The owners presented the players association an ultimatum July 25, which included:

* A $100,000 cut in the salary cap, from $650,000 to $550,000.

* A 5.5 percent salary cut across the board.

* A cut in roster limits from 18 to 16.

* A reduced letter of credit from $500,000 to $350,000 from the owners.

Last Thursday, Kerr rejected the owners' requests.

Since then MSL officials say they have received faxed letters from at least four teams saying its players want to accept the owners' demands, but Kerr said he has not seen any letters with signatures.

"I'm not saying they don't exist, I'm only saying I haven't seen them," he said. "The only letter I've seen has come from St. Louis and that one had every player, with the exception of one, signed in support of our decision."

Foreman said he had planned to announce the league's folding last Friday, but a counter-proposal from the union late Thursday caused him to reconsider.

"My responsibility is to present the counter-proposal to the owners and let them decide," Foreman said.

The MSL has been in this position in the past, hovering on the brink of annihilation. But in the past, things have had a way of working out. Will they this time?

"I'd rather not be a fortune teller," Foreman said. "But I think the way things are going this time is really different. I think the entire negotiation with the union is unlike anything in the past. It is chaos. Totally disruptive with no continuity. There is no ability to discuss anything. The lines of communication are almost extinct."

Kerr said the players have done all they can to preserve the league.

"Anytime they can't keep their league together, it seems we're to blame," said Kerr. "All the players do is play 52 games, 20 playoff games, 10 preseason games, and work camps and clinics. Then they want to blame us.

"I do feel frustration. [Blast owner] Ed Hale and several other owners have put a lot of time and energy into making it work. But at the end of the day, don't ask us to take the brunt of it."

Told it was being laid more at his own feet and those of perhaps six or seven irate player representatives, Kerr almost laughed.

"It is a hard way to make the headlines," he said. "I'm really proud of what this union has done. No other sports union has accomplished what we have in terms of benefits: players have freedom after two seasons, we have an arbitration system that works, injuries are protected, career-ending injuries are covered. The only thing we don't have is money."

And according to the ultimatum, if there is no change of heart by union leaders today, they won't have a league to play in either.

Foreman said he will present the MSLPA's counter-proposal. He said he will make a recommendation. He would not say what that would be, but it would not appear to be positive.

"The method of negotiation has been, well, unbelievable," Foreman said. "I've made 25 phone calls and gotten only two returned.

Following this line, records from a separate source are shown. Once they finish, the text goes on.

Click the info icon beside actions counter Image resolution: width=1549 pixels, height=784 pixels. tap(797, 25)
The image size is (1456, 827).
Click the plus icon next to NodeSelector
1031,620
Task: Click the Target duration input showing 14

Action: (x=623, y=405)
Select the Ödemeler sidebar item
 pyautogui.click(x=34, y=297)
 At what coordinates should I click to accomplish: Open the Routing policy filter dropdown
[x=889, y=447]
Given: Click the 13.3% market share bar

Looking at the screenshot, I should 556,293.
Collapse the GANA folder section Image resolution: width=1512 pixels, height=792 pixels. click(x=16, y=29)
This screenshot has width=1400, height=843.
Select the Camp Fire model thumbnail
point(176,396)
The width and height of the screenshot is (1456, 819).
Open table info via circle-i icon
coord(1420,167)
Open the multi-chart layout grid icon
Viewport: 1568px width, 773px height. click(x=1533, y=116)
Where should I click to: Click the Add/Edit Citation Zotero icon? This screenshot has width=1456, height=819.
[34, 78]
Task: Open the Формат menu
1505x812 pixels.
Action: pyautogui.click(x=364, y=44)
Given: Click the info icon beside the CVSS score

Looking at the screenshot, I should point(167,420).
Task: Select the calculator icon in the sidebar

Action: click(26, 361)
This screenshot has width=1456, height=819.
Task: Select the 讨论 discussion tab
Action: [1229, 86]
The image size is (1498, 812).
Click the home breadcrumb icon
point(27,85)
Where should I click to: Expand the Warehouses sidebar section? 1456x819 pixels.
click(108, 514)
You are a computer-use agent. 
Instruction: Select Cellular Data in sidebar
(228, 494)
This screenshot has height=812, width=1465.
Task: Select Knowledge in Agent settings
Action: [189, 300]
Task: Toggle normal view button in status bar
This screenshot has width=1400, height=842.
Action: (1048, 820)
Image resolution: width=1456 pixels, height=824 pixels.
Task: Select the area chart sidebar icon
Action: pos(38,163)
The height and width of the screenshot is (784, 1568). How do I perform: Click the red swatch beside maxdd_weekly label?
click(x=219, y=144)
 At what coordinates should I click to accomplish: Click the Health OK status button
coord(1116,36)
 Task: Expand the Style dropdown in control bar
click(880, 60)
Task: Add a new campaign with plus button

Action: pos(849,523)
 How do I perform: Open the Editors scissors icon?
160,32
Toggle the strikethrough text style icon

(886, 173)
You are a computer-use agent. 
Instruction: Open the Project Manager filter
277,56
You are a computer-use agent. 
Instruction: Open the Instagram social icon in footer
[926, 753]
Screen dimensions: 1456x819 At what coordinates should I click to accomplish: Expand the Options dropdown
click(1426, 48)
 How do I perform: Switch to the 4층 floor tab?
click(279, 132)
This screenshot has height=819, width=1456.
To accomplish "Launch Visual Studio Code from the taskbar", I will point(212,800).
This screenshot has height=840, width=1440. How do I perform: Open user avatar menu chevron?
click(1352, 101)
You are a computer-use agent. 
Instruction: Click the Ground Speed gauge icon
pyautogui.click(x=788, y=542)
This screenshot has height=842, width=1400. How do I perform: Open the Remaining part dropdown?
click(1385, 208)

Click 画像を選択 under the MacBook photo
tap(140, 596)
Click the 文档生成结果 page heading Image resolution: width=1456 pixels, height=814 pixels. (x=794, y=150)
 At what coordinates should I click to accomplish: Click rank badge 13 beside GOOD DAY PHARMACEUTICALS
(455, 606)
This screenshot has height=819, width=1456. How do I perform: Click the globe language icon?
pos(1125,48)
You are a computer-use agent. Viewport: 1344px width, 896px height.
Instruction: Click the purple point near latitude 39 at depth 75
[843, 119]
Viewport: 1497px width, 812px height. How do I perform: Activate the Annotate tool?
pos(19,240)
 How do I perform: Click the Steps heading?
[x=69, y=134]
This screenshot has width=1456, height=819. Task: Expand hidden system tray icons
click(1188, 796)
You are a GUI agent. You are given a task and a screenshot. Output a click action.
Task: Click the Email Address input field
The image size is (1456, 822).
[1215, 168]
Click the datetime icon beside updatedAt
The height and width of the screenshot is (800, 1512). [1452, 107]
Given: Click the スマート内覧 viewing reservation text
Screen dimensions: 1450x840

The condition of that union is sheer chaos."

Foreman said Kerr has procrastinated and otherwise been unresponsive.

"John Kerr is not a devious man," Foreman said. "It is simply a totally chaotic situation stemming from a total lack of ability to conduct their affairs in a businesslike manner."

Foreman said he has been asked if he is out to break the union.

"It is entirely the wrong spin," he said. "I wish we had a bloody union to talk to."